*** AVAILABLE DATA Section Begins ***

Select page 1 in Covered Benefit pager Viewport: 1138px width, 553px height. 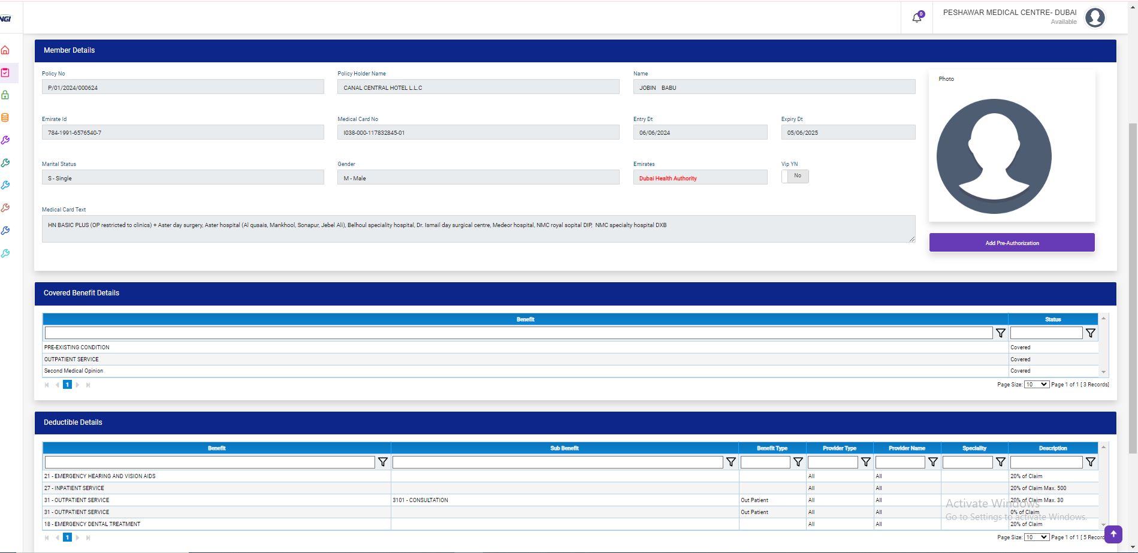click(x=67, y=385)
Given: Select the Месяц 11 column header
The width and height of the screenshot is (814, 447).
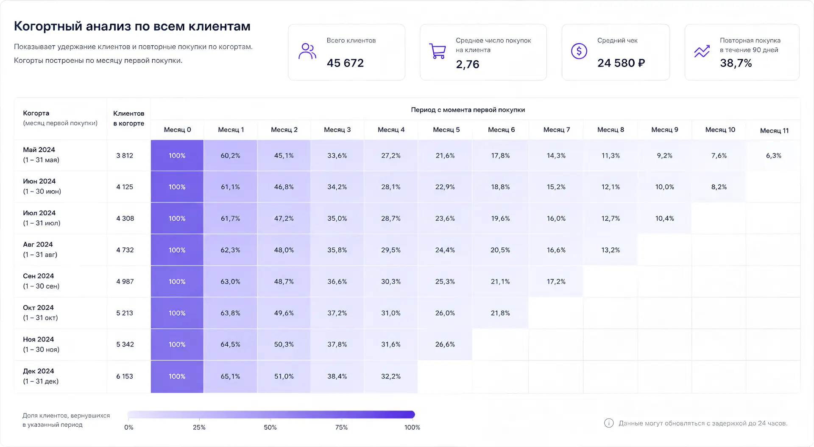Looking at the screenshot, I should coord(774,130).
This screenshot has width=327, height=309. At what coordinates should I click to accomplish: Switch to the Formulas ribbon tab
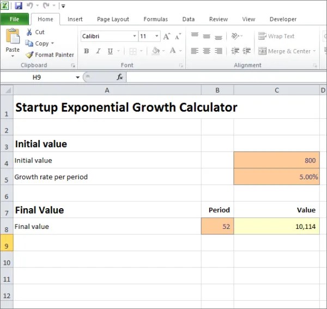click(x=155, y=19)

*** AVAILABLE DATA Section Ends ***

# WHAT IS EXPECTED
Your answer must be the lines from the one containing "The width and" through the final line of the entries, duplicated exactly, with both ends kept and all pictures left out.

# WRITTEN SOLUTION
The width and height of the screenshot is (814, 447).
Looking at the screenshot, I should coord(774,130).
This screenshot has width=327, height=309. At what coordinates should I click to accomplish: Switch to the Formulas ribbon tab
click(x=155, y=19)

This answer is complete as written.